For some projects you may need to add directories to your PYTHONPATH to make packages importable. For example, caikit/caikit has a sample_lib test fixture which contains a sample implementation of an AI library using caikit. The top-level conftest.py will take care of adding that fixture to the syspath, but if you want PyCharm to have code-completion and indexing support, you’ll need to configure it.

PyCharm

To do this in PyCharm, right-click the directory in the project explorer and select Mark Directory As > Sources Root

VS-Code

Create a .env file in the root directory, and add things to that:

PYTHONPATH=tests/fixtures

Running a debugger

With PyCharm

If PyCharm’s environment has been configured correctly, then debugging is pretty straightforward. Breakpoints are set by clicking on the left editor sidebar next to the line numbers. Conditions can be added to breakpoints by right-clicking on them.

Debugging can be run by either:

1. Starting a debug session locally: Grab a unit test or __main__ entrypoint and click the green run flag next to it
2. Attaching a debugger to a running process: Start a process (e.g. $ python3 -m caikit.runtime) and then select Run > Attach to Process

Remote debugging is available in PyCharm Professional. If you pay for that, you probably know how to use it!

With VS-Code

How to debug python modules is covered in this article: https://code.visualstudio.com/docs/python/debugging

TL;DR

1. Create a .vscode directory right next to Caikit’s home directory, and put this launch.json file within it:

   {
   "version": "0.0.1",
   "configurations": [
       {
       "name": "Python: Remote Attach",
       "type": "python",
       "request": "attach",
       "connect": { "host": "127.0.0.1", "port": 3000 },
       "justMyCode": false
       }
   ]
   }
   

   Note: justMyCode is a very cool feature that enables you to debug through external dependencies as well!

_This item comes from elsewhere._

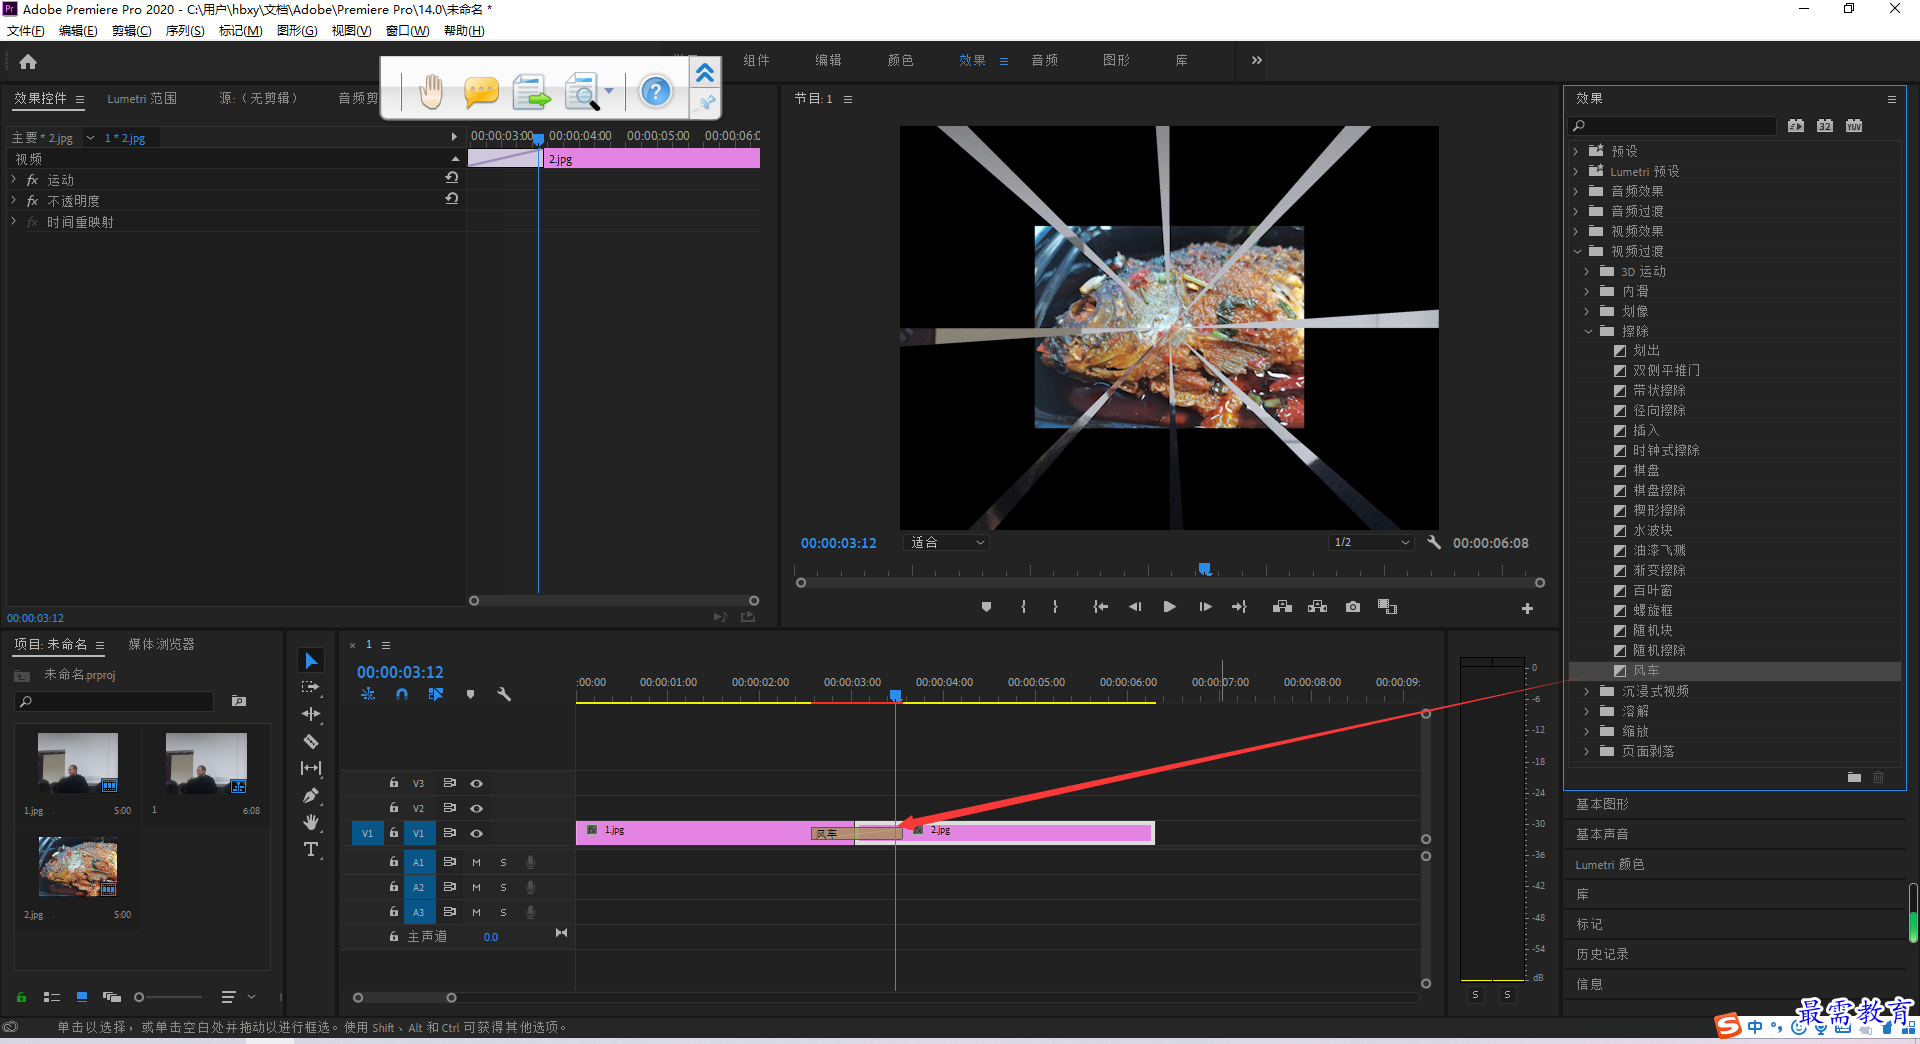Select the 2.jpg thumbnail in project panel
Screen dimensions: 1920x1044
(78, 866)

2. Once you do that, you need to install debugpy (Source code link: https://github.com/microsoft/debugpy):

   pip install debugpy
   

3. You need to start Caikit through debugpy in order to activate the debugger:

   python3 -m debugpy --listen localhost:3000 --wait-for-client -m caikit.runtime
   

   This should wait for the user to start the debug session through vs-code and it should stop on any breakpoints that you have configured.

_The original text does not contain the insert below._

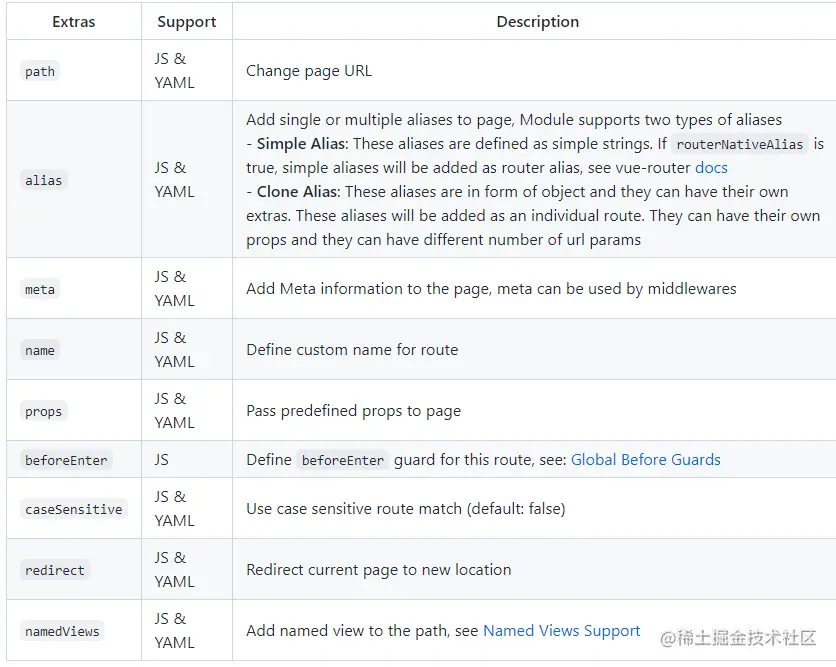
Task: Click the Support column header
Action: point(186,21)
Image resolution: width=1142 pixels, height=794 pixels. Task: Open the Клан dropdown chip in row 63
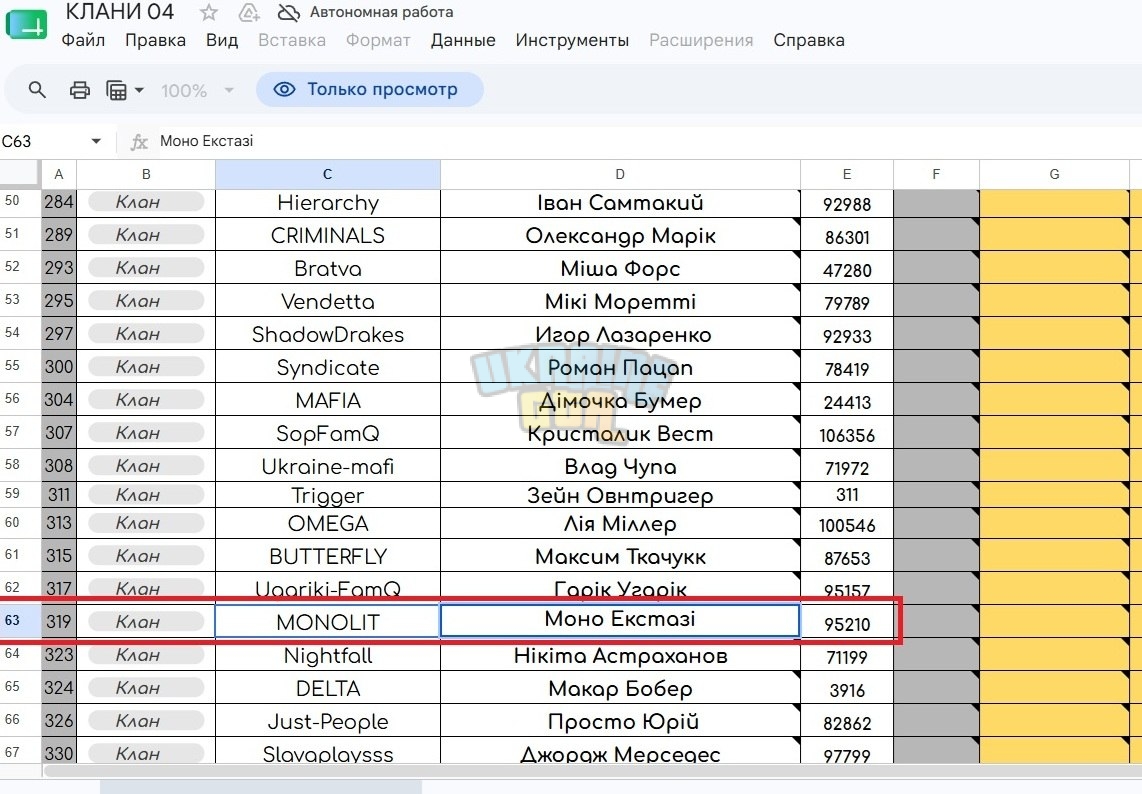click(146, 621)
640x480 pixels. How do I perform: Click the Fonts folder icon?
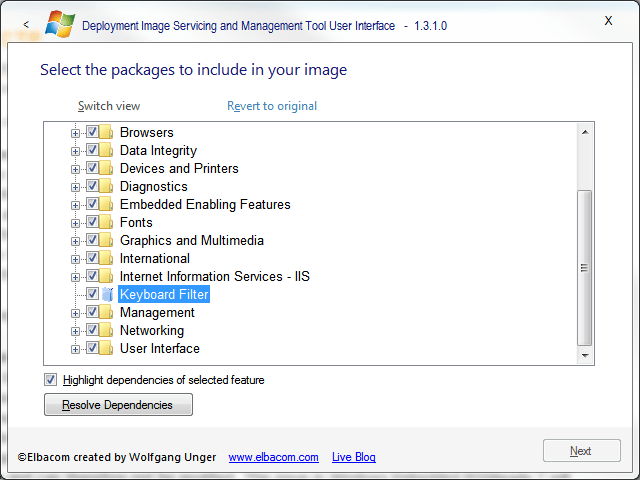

Updating project documentation

Caikit projects build documentation with Sphinx and host it on readthedocs. A solid tutorial with basic concepts is found here.

The actual documentation builds are run on readthedocs.org, not on github.com. You won’t find a .github/workflows entry for the documentation. Each repo that hosts docs should contain a .readthedocs.yaml file containing the build config for readthedocs to use. If a repo is not yet hosting documentation, a caikit admin will need to set up the project on readthedocs.org.

We make use of the Sphinx AutoAPI extension to generate docs from the python source code. You can also manually edit the docs by editing the .rst files. The home page should generally live at docs/source/index.rst

To generate the documentation locally while making changes, use the docs tox env.

tox -e docs
open docs/source/_build/html/index.html

Sample lib

What is it

https://github.com/caikit/caikit/tree/main/tests/fixtures/sample_lib

The sample_lib is a very simple non-production Caikit library that exists within the tests/fixtures/sample_lib directory, and consists of Modules and Tasks like a production Caikit library but with boilerplate code within those Modules . This library was created only for helping with unit testing.

If you are a new user of Caikit and you want to explore the gRPC or REST APIs without writing any code, then the sample_lib library can be a good place to start.

How to play around with it

If you’ve followed the steps for setting up your IDE correctly, sample_lib should now already be on your python_path.

There’s a useful README in examples/sample_lib/README.md that describes how to start the Caikit runtime with it. It automatically:

• adds sample_lib to your python_path (in case you don’t have it)
• Dump all gRPC proto files and openapi.json for the HTTP server
• Create a sample.json file for training through gRPC
• Starts Caikit runtime with the right configurations.